I call this the Palinization of America: a growing swell of emotion and discontent followed by a complete denial of personal responsibility accompanied by indignation at the mere suggestion of accountability. Not only does this offer a significant barrier to meaningful change, but it also breeds greater discontent building on wave after wave of words unaccompanied by actions. It is particularly dangerous to our young people because it demonstrates that hypocrisy is socially acceptable. In other words, it is OK to say one thing and do another. When I was eight and Carter was President, I was taught that this is called 'lying.'

Words without actions, I believe, are more dangerous that no words at all. (See reference to hypocrisy above.)
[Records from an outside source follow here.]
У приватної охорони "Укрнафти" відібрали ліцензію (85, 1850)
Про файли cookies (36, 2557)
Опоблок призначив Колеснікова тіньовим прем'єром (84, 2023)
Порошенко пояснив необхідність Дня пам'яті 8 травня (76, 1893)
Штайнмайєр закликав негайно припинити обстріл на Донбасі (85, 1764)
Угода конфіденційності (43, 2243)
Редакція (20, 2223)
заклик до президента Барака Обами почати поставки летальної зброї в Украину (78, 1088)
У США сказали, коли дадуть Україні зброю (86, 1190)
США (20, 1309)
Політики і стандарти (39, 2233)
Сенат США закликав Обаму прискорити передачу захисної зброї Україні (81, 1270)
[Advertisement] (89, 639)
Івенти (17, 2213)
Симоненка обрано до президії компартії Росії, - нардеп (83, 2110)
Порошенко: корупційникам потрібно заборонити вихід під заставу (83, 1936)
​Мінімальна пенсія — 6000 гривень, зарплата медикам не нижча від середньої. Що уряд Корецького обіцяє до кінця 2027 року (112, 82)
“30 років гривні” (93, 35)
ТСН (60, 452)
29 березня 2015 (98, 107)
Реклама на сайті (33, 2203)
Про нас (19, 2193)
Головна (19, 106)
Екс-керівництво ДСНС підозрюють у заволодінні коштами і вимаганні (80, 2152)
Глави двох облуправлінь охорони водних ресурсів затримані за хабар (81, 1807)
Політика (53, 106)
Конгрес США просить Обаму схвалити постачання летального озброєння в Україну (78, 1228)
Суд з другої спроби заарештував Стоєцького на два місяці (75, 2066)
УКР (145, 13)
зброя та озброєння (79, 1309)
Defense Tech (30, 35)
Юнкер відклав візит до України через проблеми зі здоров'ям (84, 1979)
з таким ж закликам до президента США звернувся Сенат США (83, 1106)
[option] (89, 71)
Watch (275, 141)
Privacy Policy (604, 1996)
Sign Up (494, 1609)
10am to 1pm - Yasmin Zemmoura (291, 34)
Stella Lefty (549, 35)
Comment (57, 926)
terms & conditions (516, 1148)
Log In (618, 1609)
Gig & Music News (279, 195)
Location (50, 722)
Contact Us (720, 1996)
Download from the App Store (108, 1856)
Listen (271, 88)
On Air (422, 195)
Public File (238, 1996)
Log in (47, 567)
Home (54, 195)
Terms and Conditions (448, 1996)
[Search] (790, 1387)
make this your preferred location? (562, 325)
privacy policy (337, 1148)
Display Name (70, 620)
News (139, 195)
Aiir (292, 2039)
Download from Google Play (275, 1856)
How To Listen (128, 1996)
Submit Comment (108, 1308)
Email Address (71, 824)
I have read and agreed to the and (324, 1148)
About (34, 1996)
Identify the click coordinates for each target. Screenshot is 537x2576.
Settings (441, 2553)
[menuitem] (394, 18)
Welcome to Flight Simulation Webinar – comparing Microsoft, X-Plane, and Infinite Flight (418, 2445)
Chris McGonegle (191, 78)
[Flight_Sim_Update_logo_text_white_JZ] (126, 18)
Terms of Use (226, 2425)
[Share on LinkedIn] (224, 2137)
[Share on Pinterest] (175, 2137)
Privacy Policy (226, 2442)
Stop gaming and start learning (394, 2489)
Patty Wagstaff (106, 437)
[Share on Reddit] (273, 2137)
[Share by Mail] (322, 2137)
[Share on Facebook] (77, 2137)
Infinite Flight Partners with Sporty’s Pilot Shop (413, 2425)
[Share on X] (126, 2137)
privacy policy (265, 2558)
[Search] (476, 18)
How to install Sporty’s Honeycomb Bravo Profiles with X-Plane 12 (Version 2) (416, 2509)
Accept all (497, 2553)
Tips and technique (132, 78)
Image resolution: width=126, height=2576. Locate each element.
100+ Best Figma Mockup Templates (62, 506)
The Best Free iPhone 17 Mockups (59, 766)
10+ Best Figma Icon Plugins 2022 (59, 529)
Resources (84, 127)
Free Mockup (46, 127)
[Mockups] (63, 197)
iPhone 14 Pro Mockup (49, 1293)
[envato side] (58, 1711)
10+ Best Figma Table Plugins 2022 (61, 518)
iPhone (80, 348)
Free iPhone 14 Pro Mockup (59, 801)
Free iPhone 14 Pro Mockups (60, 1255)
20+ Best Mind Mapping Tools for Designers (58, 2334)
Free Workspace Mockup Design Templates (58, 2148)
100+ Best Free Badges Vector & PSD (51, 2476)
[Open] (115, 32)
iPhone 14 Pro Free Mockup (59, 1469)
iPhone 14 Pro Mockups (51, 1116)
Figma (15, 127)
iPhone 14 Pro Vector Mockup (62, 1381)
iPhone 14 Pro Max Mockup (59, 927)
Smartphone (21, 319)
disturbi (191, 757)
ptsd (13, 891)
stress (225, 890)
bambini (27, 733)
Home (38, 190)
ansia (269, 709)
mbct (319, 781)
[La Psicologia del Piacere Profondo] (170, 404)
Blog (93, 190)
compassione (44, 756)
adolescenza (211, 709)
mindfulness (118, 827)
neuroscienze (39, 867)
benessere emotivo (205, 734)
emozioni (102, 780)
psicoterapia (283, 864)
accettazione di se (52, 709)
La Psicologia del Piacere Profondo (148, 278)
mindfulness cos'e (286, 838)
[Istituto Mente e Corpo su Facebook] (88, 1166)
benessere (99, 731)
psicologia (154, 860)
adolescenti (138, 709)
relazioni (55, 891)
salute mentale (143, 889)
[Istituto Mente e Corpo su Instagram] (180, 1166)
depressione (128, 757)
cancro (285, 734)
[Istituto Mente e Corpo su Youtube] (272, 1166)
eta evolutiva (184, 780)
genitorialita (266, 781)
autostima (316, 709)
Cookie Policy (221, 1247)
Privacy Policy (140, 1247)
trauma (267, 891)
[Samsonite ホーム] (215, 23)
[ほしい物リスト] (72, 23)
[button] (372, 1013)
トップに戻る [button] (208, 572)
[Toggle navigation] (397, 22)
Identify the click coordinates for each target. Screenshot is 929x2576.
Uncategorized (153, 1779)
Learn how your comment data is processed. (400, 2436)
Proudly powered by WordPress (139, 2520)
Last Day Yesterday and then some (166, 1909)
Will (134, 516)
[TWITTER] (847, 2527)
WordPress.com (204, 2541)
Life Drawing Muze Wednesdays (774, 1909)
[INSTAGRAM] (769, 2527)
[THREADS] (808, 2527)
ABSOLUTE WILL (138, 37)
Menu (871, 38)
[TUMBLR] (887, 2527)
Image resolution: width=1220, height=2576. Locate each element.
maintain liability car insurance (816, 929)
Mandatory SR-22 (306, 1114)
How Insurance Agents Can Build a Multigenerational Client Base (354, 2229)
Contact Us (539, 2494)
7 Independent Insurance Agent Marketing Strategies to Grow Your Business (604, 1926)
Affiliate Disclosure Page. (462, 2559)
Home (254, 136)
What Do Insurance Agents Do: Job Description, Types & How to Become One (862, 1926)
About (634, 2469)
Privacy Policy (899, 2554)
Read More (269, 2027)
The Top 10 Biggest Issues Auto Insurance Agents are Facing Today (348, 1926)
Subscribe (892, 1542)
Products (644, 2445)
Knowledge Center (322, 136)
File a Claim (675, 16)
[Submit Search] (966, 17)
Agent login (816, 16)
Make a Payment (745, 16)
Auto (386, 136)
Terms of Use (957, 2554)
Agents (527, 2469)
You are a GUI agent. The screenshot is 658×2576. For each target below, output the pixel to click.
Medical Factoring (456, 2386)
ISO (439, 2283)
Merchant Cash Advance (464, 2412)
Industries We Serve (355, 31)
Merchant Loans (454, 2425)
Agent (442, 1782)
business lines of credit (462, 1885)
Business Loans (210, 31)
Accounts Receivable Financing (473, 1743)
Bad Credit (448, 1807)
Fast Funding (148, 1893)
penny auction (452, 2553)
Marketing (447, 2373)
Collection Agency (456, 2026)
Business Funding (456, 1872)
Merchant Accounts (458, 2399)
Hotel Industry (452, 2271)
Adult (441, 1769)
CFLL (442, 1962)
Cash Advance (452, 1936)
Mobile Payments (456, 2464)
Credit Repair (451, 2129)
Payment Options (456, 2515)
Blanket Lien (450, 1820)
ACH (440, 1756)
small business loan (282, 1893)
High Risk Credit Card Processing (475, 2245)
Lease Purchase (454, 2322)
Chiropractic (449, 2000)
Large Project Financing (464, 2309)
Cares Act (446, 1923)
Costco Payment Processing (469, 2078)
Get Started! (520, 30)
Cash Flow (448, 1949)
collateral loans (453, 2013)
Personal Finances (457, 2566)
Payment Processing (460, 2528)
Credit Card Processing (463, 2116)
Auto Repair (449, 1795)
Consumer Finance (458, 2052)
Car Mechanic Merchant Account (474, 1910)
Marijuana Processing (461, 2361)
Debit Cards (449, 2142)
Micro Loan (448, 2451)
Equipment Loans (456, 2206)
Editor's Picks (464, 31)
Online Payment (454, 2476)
Let me be perfectly clear. I am not blameless. I have a carbon footprint. But I have lived for 20 years on a small fraction of the resources used by the average American. Driving to the beach or the point breaks would be much easier for me, but I choose to walk a kilometer and a half each time I feel the need to get wet.

Closing out the conversation by taking the ecological high ground does nobody any good. But at the same time we all need examples of positive action and negative carbon to inspire us to keep going. I have been told that many people would prefer not to participate in ecological foot-printing exercises "because they don't want to feel guilty." I imagine this is the wall that Mr. Mann experienced in front of a convenience store in Saranac Lake, NY.

If we are to have any chance of a sustainable, just future, we cannot clam up and close out when the mirror is turned on us. That endangered brown pelican coated in thick, black oil is the reflection staring back. Guilt is good. It can promote action. When will we stand up and exclaim, "No feathers for oil!" After we top off once more at the BP?

I'm waiting.

And while I wait, I write, I read, I grow vegetables and, of course, I surf. Despite the unfavorable conditions, I managed to have a pretty fun session out there. I try to remain open to all possibilities.